A vereadora Alana Passos protocolou, nesta quarta-feira (13), dois novos projetos na Câmara Municipal do Rio de Janeiro ligados ao debate sobre banheiros femininos e espaços destinados às mulheres. A movimentação ocorre após o protesto realizado no último sábado (9), no Barra Shopping, em reação ao episódio envolvendo a atriz Cássia Kis e a mulher trans Roberta Santana.
Uma das propostas altera o Regimento Interno da Câmara do Rio para restringir a composição da Comissão de Defesa da Mulher. Pelo texto, o colegiado passaria a ser formado apenas por vereadoras do sexo feminino, definidas na proposta como parlamentares biologicamente do sexo feminino.
Na justificativa, Alana Passos afirma que a mudança busca preservar a “coerência representativa, legitimidade política e aderência à realidade biológica, social e jurídica das mulheres”.
Alana Passos defendeu a proposta em tom duro. “Comissão da Mulher é para mulher, não para atender capricho ideológico de quem quer reescrever a realidade. Nós vamos defender até o fim os espaços femininos, porque a mulher biológica não vai ser apagada dentro da própria comissão que nasceu para representá-la”, afirmou a vereadora.
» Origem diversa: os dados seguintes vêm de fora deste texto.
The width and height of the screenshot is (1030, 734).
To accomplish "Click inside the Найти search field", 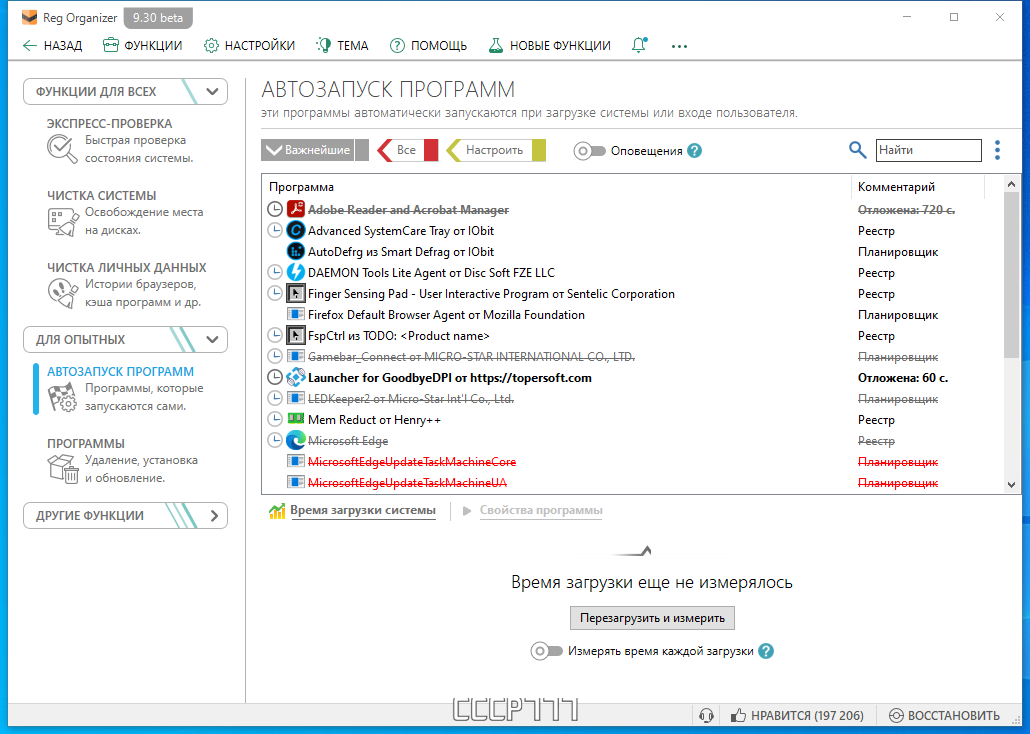I will point(928,150).
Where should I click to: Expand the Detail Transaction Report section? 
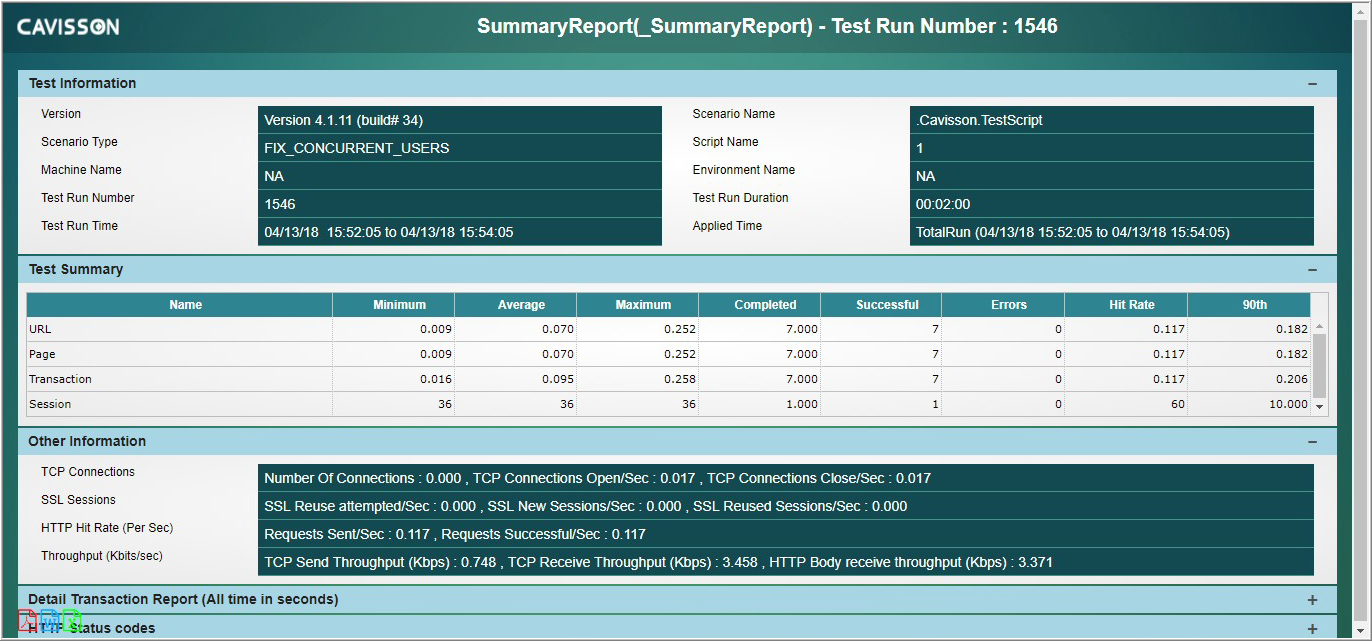coord(1312,600)
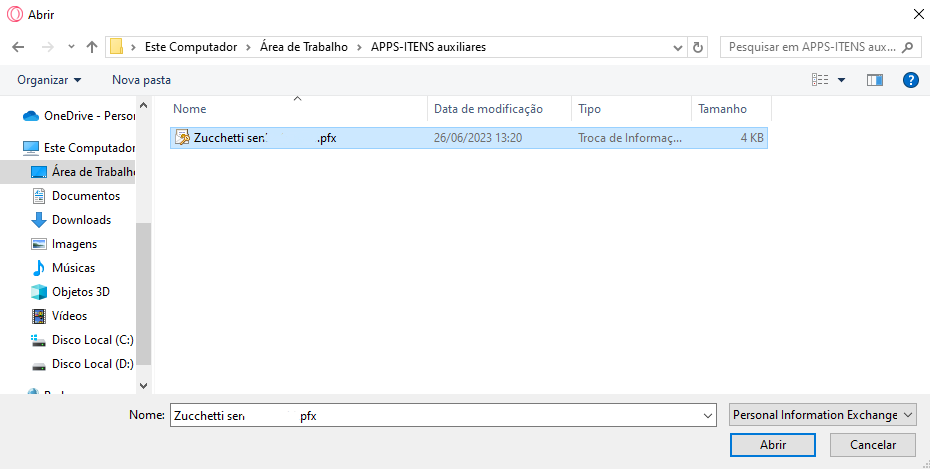
Task: Sort by Data de modificação column
Action: tap(488, 109)
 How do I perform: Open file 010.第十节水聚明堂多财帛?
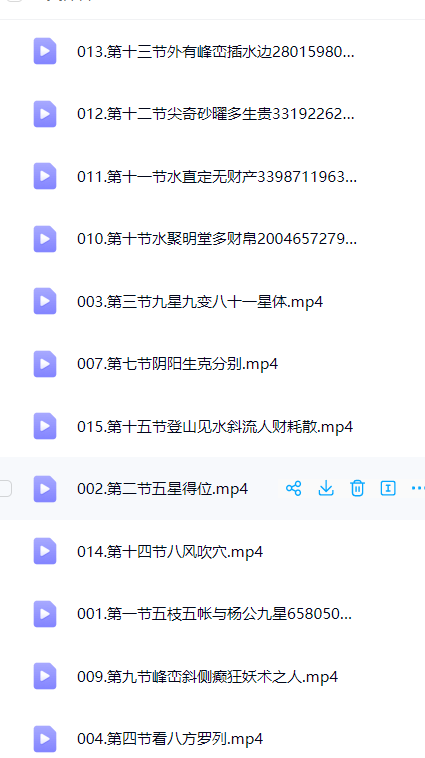click(x=217, y=239)
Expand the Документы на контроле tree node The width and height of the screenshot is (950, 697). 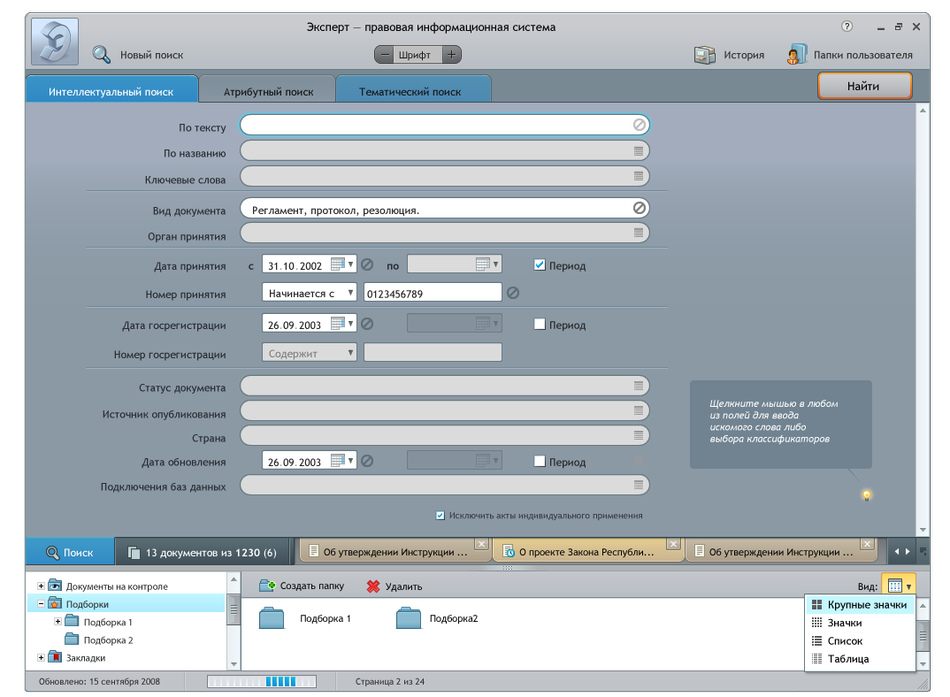[41, 586]
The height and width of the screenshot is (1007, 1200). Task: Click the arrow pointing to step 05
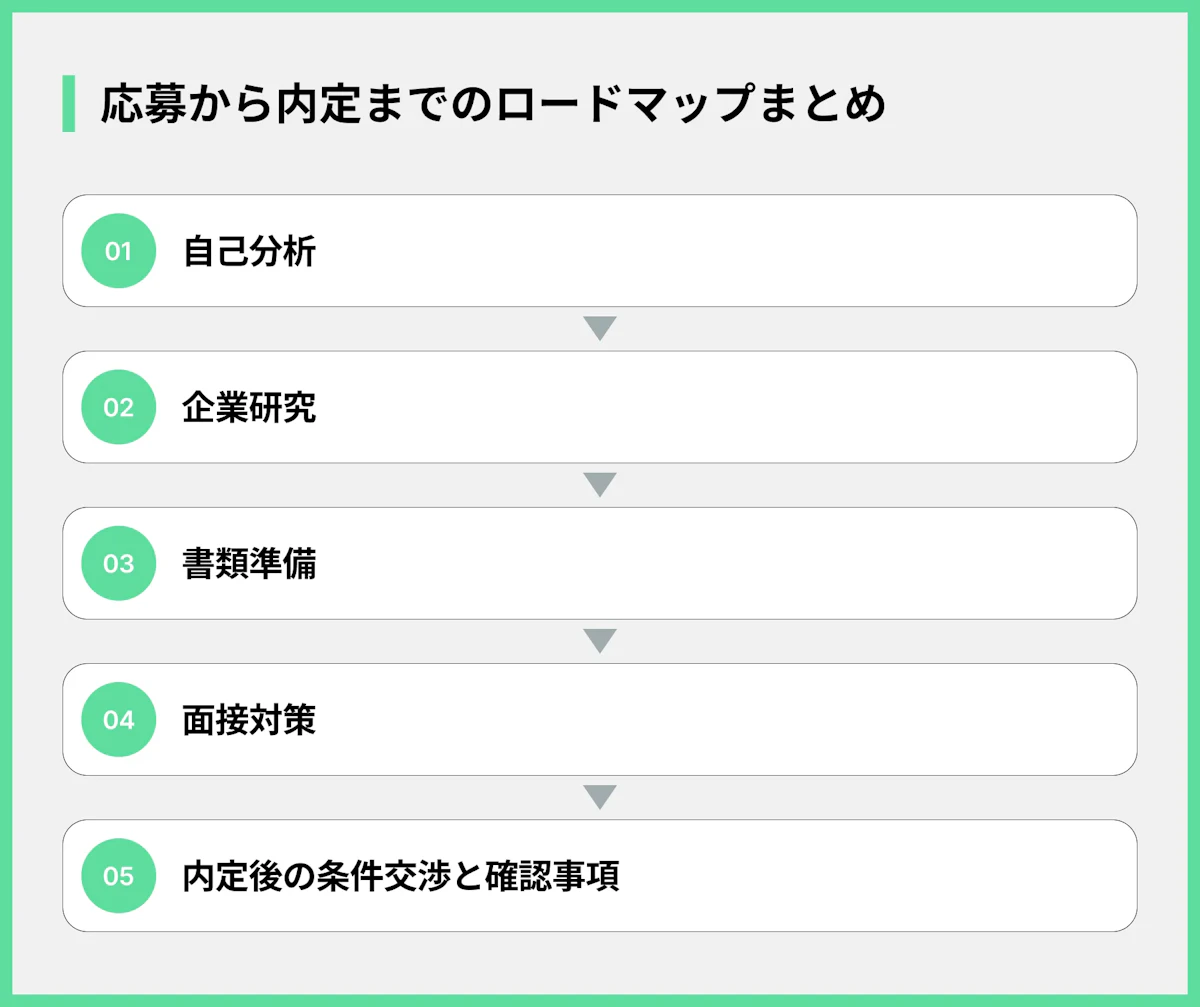click(x=600, y=797)
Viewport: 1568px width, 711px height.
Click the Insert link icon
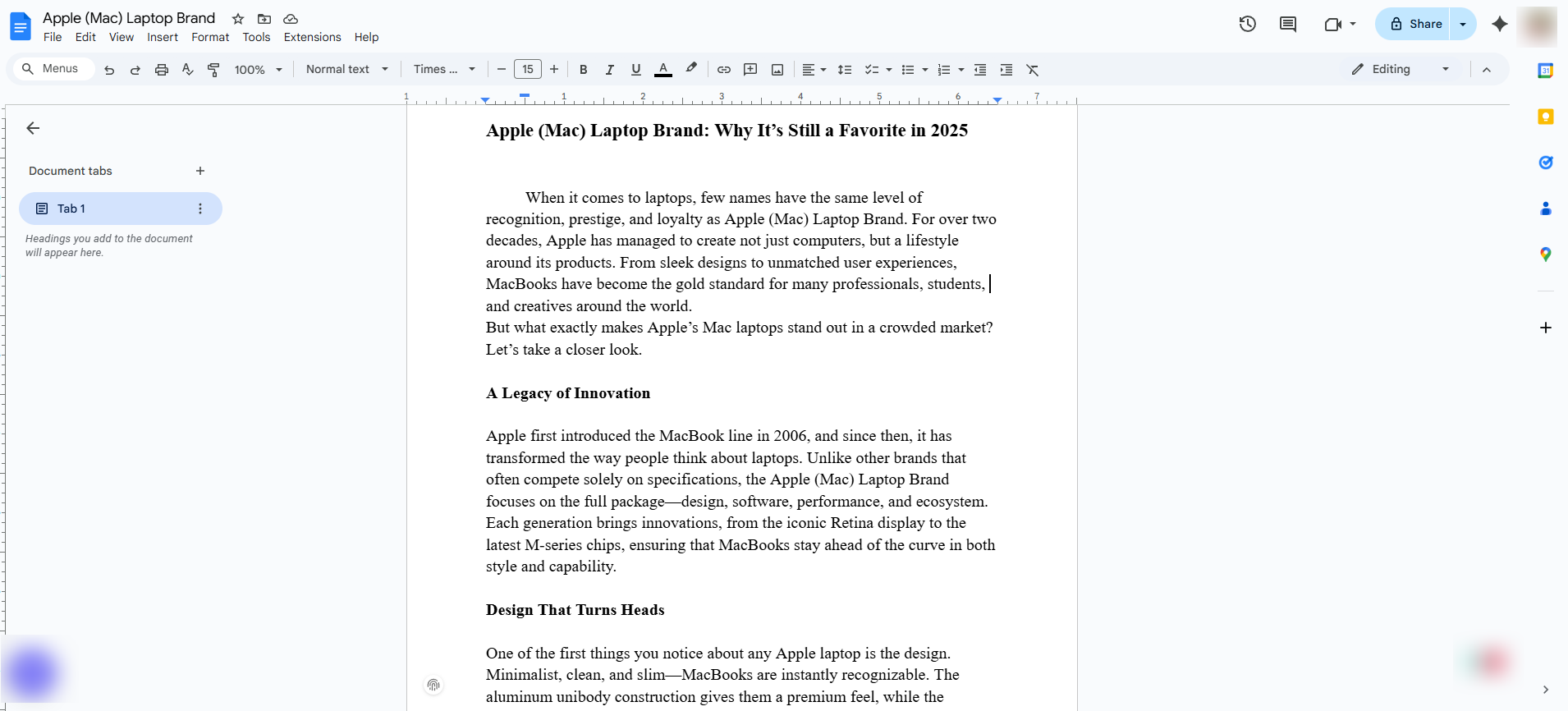coord(723,70)
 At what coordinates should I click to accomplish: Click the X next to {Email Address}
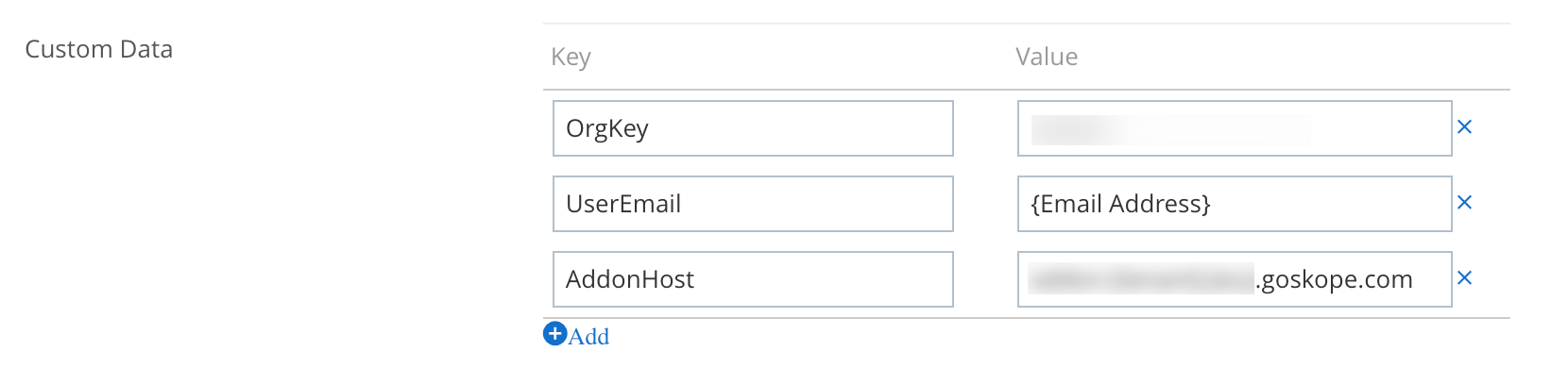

Projeto também mira banheiros femininos
No mesmo pacote, Alana Passos apresentou um projeto de lei para proibir, no município do Rio de Janeiro, a instalação, manutenção ou disponibilização de mictórios e de equipamentos sanitários de exposição íntima tipicamente destinados ao uso masculino em banheiros identificados ou destinados ao uso feminino.
A proposta alcança estabelecimentos comerciais, shoppings, casas de shows e eventos, órgãos públicos municipais e demais espaços de acesso coletivo ao público.
A nova ofensiva legislativa ocorre dias depois de a vereadora apresentar outro projeto, também em meio à polêmica sobre banheiros. A proposta anterior previa a criação de um terceiro banheiro, exclusivo para pessoas trans.
Segundo Alana Passos, o objetivo é ampliar a proteção dos espaços femininos. “Eu não concordo que queiram entrar no banheiro feminino que é nosso por direito, banheiro feminino é nosso e é sagrado. Eu vou lutar até o fim e vou propor quantas leis forem necessárias em proteção das nossas mulheres, da família conservadora, da segurança”, afirmou.